2. The Bible appeals to every man as having a personal sovereignty.

3. Every man's conscience attests his freedom of action. If the sinner felt himself the mere creature of forces he could not control, he could experience no remorse. Man feels that his life is fashioned by his own plan, that he is the undisputed monarch of his own inner world.
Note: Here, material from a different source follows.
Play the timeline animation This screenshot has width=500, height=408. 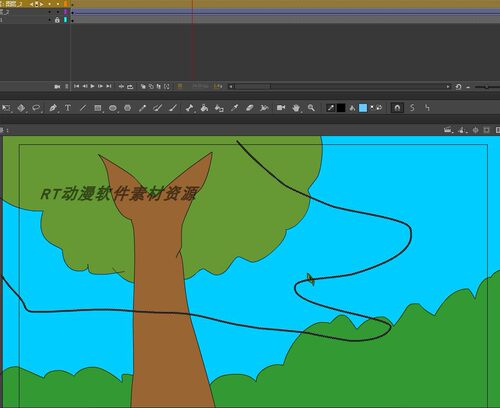point(93,86)
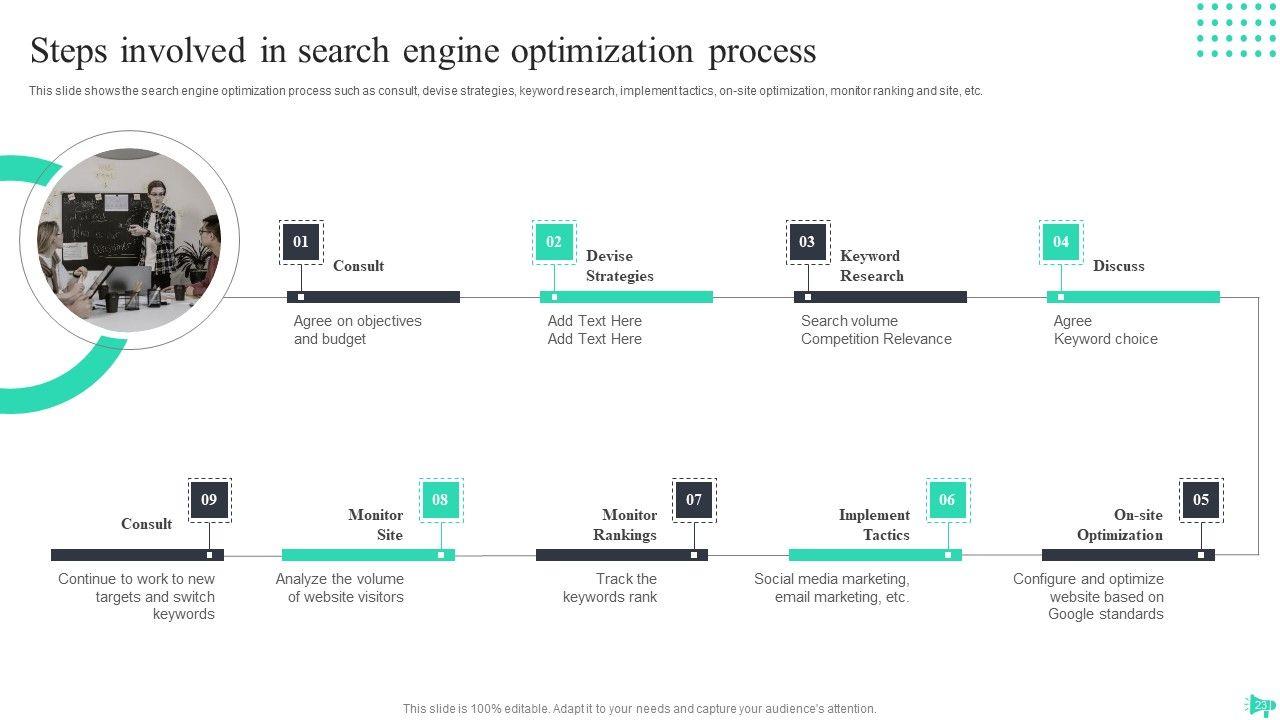Select the dark 01 step badge
Screen dimensions: 1280x720
(301, 242)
II. GOD'S OWN PLAN. "The Lord directeth his steps." God has a plan concerning every man's life — a plan which, though it compasses and controls every activity, leaves the man in undisturbed freedom. This is the great problem of the world's history, man's freedom, and God's control. "Experience," says Mr. Bridges, "gives a demonstrable stamp of evidence even in all the minutiae of circumstances which form the parts and pieces of the Divine plan." A matter Of common business, the indulgence of curiosity, the supply of necessary want, a journey from home, all are connected with infinitely important results. And often when our purpose seemed as clearly fixed, and as sure of accomplishment as a journey to London, this way of our own devising has been blocked up by unexpected difficulties, and unexpected facilities have opened an opposite way, with the ultimate acknowledgment, "He led me forth in the right way" (Psalm 112:7; Isaiah 42:16). After all, however, we need much discipline to wean us from our own devices, that we may seek the Lord's direction in the first place. The fruit of this discipline will be a dread of being left to our own devices, as before we were eager to follow them (Psalm 143:10). So truly do we find our happiness and security in yielding up our will to our heavenly Guide! He knows the whole way, every step of the way: "The end from the beginning." And never shall we miss either the way or the end, if only we resign ourselves with unreserved confidence to His keeping, and the direction of our steps.

(Homilist.)

"A man's heart," that is, his mind, his inward powers of reflection, anticipation, skill, prudence, "deviseth his way" — a term implying the application of all possible consideration, invention, and precaution — but the "Lord directeth his steps." The words express and expose the folly and presumption, on man's part, of self-confidence — of his thus assuring himself of success, as if he had the future under his eye, and at his bidding; regardless of that hidden but ever-present, ever- busy superintending power that has all under complete command; that can at once arrest his progress in the very midst and at the very height of his boasting, and "turn to foolishness" all his devices. The sacred oracles are full of this sentiment, and of the most striking exemplifications of its truth. And what is the sentiment of revelation cannot fail to command the concurrence of enlightened reason. It must be so. If there is a God at all it cannot be otherwise. It were the height of irrationality as well as impiety for a moment to question it — to imagine the contrary possible. How otherwise could God govern the world? Were not all human schemes under supreme and irresistible control, what would become of the certainty of the Divine? All must of necessity fulfil the plans of Infinite Wisdom in the administration of God's universal government. "God will work, and who shall let it?"

(R. Wardlaw, D.D.)

Young Clive is shipped off, to get rid of him, in the East India Company, and he becomes the founder of England's empire in India. The Duke of Wellington seeks of Lord Camden in early life a place at the Treasury Board, and becomes the military hero of Europe. There are many to-day occupying positions very different to those which they set before themselves in early life. Some are preaching the gospel who were destined to practise at the English bar. Some are lawyers who started to be physicians. Some are business men who started to be artists or musicians. David Livingstone starts as a hand in a Glasgow factory, and he becomes the pioneer of missionary work in Africa. William Carey makes shoes and he becomes the most successful missionary in India. Looking back on life, we say it was this or that event which impelled us on another course. We are apt to forget that the event was no chance accident, but a distinct factor in God's government of our lives.